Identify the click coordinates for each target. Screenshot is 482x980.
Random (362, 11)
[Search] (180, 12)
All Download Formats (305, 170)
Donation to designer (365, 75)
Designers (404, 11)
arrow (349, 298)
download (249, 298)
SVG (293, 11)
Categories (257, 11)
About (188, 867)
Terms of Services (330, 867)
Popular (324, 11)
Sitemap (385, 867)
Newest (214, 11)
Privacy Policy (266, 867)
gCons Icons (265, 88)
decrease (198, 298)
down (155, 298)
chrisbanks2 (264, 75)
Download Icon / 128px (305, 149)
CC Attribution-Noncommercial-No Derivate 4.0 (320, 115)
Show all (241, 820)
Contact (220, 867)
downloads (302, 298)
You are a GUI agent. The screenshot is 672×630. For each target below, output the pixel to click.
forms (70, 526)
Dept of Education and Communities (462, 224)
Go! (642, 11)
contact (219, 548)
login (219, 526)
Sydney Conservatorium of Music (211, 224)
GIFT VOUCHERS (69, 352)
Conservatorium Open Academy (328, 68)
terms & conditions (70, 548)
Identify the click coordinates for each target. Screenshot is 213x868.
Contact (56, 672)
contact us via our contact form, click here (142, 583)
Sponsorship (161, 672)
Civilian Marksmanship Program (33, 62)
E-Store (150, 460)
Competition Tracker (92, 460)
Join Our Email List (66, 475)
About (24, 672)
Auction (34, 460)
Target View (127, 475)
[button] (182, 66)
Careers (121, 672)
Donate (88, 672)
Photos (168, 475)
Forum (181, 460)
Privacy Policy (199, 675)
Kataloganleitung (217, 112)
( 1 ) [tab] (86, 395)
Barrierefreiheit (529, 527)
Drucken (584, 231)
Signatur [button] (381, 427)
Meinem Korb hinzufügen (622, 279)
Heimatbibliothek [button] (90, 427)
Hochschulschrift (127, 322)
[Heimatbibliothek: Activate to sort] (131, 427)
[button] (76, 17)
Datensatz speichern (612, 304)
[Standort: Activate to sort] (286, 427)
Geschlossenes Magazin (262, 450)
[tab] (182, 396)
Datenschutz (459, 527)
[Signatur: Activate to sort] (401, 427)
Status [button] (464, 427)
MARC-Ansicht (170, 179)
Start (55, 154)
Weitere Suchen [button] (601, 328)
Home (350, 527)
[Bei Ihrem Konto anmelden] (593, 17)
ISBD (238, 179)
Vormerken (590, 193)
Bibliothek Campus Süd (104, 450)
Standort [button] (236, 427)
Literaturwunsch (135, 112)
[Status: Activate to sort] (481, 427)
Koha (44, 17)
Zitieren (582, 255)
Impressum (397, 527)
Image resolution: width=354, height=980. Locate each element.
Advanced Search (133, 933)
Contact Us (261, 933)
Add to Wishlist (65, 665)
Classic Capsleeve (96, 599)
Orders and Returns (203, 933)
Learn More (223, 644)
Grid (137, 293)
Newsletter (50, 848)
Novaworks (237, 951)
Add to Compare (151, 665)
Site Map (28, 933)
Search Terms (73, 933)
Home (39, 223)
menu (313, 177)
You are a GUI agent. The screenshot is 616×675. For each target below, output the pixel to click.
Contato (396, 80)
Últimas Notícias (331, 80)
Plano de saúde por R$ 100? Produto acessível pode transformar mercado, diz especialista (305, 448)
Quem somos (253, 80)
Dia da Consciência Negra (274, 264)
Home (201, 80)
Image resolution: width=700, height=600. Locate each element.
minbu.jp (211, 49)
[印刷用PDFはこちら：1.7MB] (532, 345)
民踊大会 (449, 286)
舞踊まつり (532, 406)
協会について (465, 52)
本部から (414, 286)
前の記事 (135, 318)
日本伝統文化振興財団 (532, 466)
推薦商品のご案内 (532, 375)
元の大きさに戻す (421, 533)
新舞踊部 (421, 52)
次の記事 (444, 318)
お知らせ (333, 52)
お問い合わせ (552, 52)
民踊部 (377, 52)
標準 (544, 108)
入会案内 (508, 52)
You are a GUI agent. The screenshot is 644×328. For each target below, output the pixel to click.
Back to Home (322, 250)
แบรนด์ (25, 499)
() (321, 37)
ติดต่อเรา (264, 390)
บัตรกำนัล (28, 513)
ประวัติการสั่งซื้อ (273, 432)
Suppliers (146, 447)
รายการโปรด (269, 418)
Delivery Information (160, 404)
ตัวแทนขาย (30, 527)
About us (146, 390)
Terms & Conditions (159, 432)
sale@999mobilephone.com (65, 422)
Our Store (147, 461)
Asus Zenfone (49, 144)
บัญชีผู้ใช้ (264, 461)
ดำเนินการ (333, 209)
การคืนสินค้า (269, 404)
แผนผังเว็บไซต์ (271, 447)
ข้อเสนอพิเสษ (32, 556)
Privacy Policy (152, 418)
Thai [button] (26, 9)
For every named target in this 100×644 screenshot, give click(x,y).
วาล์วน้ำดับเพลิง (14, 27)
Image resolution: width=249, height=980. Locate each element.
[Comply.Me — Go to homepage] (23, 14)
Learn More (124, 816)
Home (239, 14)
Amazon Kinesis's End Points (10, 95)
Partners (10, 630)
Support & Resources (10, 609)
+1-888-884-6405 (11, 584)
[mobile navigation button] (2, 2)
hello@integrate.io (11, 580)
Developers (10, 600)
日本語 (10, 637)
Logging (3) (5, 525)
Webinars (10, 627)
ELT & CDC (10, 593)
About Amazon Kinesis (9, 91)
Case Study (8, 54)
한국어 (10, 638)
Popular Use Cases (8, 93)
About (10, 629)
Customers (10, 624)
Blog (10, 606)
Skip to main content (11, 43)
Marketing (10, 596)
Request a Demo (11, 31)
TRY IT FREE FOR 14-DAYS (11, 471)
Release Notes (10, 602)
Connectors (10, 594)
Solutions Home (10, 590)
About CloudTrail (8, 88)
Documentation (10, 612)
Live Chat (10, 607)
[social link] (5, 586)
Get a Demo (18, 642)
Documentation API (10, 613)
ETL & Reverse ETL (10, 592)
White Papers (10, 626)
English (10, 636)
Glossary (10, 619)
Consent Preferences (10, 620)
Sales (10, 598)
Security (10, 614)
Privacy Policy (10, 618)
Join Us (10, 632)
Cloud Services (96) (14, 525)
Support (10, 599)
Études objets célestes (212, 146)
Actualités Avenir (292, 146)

=======

[What the task asks]
Locate every row above that includes the word "output" and copy each one.

[Exercise result]
You are a GUI agent. The screenshot is 672×630. For each target below, output the pixel to click.
You are a GUI agent. The screenshot is 616×675. For each target below, output the pixel to click.
You are a GUI agent. The screenshot is 644×328. For each target below, output the pixel to click.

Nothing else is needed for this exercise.